» Required work
A. Answer these questions from the weightlifting methods passage, one per line, marked (i), (ii), (iii):
(i) What cutoff frequency did the low-pass filter use?
(ii) How many repetitions per condition set were averaged?
(iii) How was lift off defined?
B. Please reproduce the weightlifting methods passage verbatim between "Marker trajectories were" and "a case-by-case basis.", inclusive.

Marker trajectories were tracked using QTM Track Manager software (Qualisys, Inc.). Raw trajectories from the sagittal plane were exported as text files and read into a custom LabView (National Instrument, Austin, TX, USA) program where they were low pass filtered using a fourth-order Butterworth low-pass filter with a cutoff frequency of 6 Hz (4–6). Cutoff frequency was based on previous research. Future research may find it necessary to address this on a case-by-case basis.
The following dependent variables were then calculated: the BCH angle at 6 events (Figure 1), peak instantaneous vertical barbell velocity (Peak BarVV), peak instantaneous horizontal barbell velocity (Peak BarHV), and peak instantaneous vertical elbow velocity (Peak ElbowVV). Instantaneous velocity was measured as the peak of the entire lift and calculated using the central limit theorem.
The BCH angle for each frame of the lift was calculated using the law of cosines: a2 = b2 + c2 − 2bc × cos (α); α = cos−1 (a2 + b2 + c2/2bc), in which a = distance from bar to trochanter, b = distance from trochanter to C7, c = distance from C7 to bar, and α = BCH angle. Lift off was defined as the first time point in which the barbell's vertical position began to increase. Clearing the knee was identified as the time point in which the barbell's vertical position passed the knee marker's vertical position. Maximum forward position was measured at the time point in which the barbell reached its peak horizontal position away from the lifter. Maximum height was measured at the time point in which the barbell reached its peak vertical position. Catching bar was identified as the time point in which the barbell was at its lowest vertical position after MH, directly before vertical position began to increase as the lifter initiated recovery. After each time point was identified, the subsequent BCH angle at that time point was recorded.
For all dependent variables, all 3 repetitions per condition set were averaged. Unsuccessful repetitions in which the lifter attempted to catch the barbell were included as all data points were still collectable and are representative of the FOA block of instructions. An unsuccessful lift was defined based on the International Weightlifting Federation's Technical and Competition Rules & Regulations for 2013–2016 (1).

» Records supplied
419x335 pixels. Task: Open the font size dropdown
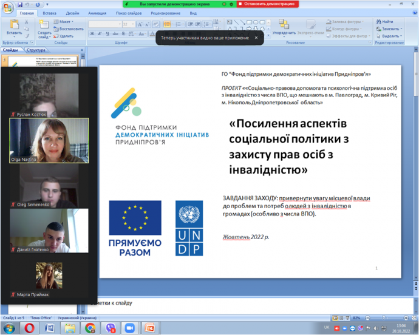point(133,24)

==

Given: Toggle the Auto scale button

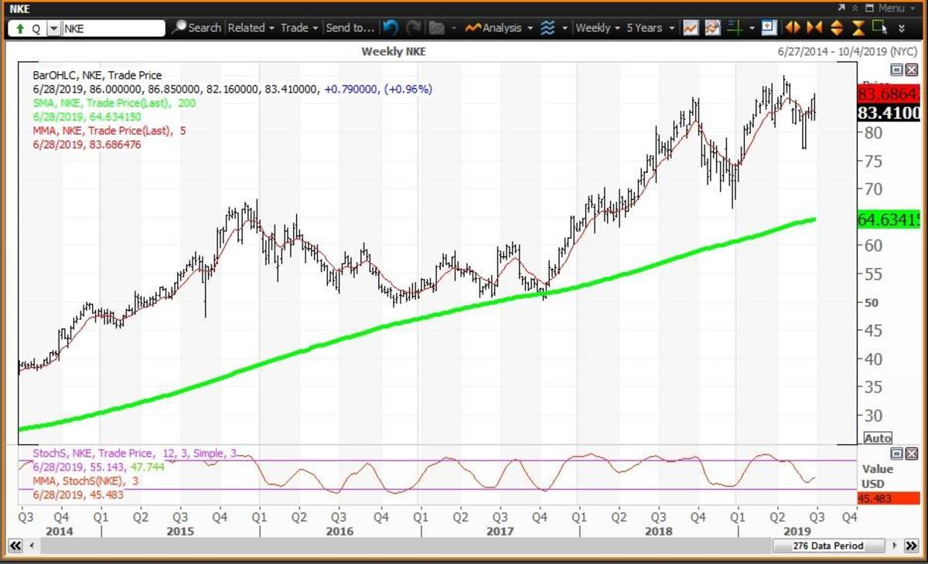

» Answers to each task
A.
(i) 6 Hz
(ii) 3
(iii) As the first time point in which the barbell's vertical position began to increase

B.
Marker trajectories were tracked using QTM Track Manager software (Qualisys, Inc.). Raw trajectories from the sagittal plane were exported as text files and read into a custom LabView (National Instrument, Austin, TX, USA) program where they were low pass filtered using a fourth-order Butterworth low-pass filter with a cutoff frequency of 6 Hz (4–6). Cutoff frequency was based on previous research. Future research may find it necessary to address this on a case-by-case basis.